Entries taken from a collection
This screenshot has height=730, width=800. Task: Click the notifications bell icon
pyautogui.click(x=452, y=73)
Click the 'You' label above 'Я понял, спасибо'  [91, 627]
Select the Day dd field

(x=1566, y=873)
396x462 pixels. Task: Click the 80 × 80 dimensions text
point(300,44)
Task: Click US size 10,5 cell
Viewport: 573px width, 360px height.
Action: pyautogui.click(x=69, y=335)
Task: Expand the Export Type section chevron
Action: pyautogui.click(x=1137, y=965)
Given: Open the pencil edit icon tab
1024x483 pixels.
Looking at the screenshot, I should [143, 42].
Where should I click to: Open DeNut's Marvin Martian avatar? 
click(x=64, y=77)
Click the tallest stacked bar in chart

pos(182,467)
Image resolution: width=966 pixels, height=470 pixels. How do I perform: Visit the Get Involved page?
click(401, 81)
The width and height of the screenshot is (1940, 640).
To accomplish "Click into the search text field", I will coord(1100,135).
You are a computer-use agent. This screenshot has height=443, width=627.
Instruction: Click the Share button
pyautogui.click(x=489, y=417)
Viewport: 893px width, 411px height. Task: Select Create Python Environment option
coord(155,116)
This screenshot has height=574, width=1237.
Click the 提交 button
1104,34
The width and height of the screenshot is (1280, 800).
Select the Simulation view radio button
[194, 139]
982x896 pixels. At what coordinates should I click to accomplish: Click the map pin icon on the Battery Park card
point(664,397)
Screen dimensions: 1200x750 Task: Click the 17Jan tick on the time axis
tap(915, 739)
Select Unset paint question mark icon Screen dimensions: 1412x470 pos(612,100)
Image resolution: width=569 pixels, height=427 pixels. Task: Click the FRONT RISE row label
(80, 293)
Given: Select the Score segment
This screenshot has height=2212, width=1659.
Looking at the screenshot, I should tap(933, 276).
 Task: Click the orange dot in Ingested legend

- [TASK TO CARRY OUT] An exact copy of every record is required.

- [WRITTEN ANSWER]
This screenshot has height=730, width=800. Task: Click the notifications bell icon
pyautogui.click(x=452, y=73)
Click the 'You' label above 'Я понял, спасибо'  [91, 627]
Select the Day dd field

(x=1566, y=873)
396x462 pixels. Task: Click the 80 × 80 dimensions text
point(300,44)
Task: Click US size 10,5 cell
Viewport: 573px width, 360px height.
Action: pyautogui.click(x=69, y=335)
Task: Expand the Export Type section chevron
Action: pyautogui.click(x=1137, y=965)
Given: Open the pencil edit icon tab
1024x483 pixels.
Looking at the screenshot, I should [143, 42].
Where should I click to: Open DeNut's Marvin Martian avatar? 
click(x=64, y=77)
Click the tallest stacked bar in chart

pos(182,467)
Image resolution: width=966 pixels, height=470 pixels. How do I perform: Visit the Get Involved page?
click(401, 81)
The width and height of the screenshot is (1940, 640).
To accomplish "Click into the search text field", I will coord(1100,135).
You are a computer-use agent. This screenshot has height=443, width=627.
Instruction: Click the Share button
pyautogui.click(x=489, y=417)
Viewport: 893px width, 411px height. Task: Select Create Python Environment option
coord(155,116)
This screenshot has height=574, width=1237.
Click the 提交 button
1104,34
The width and height of the screenshot is (1280, 800).
Select the Simulation view radio button
[194, 139]
982x896 pixels. At what coordinates should I click to accomplish: Click the map pin icon on the Battery Park card
point(664,397)
Screen dimensions: 1200x750 Task: Click the 17Jan tick on the time axis
tap(915, 739)
Select Unset paint question mark icon Screen dimensions: 1412x470 pos(612,100)
Image resolution: width=569 pixels, height=427 pixels. Task: Click the FRONT RISE row label
(80, 293)
Given: Select the Score segment
This screenshot has height=2212, width=1659.
Looking at the screenshot, I should tap(933, 276).
 Task: Click the orange dot in Ingested legend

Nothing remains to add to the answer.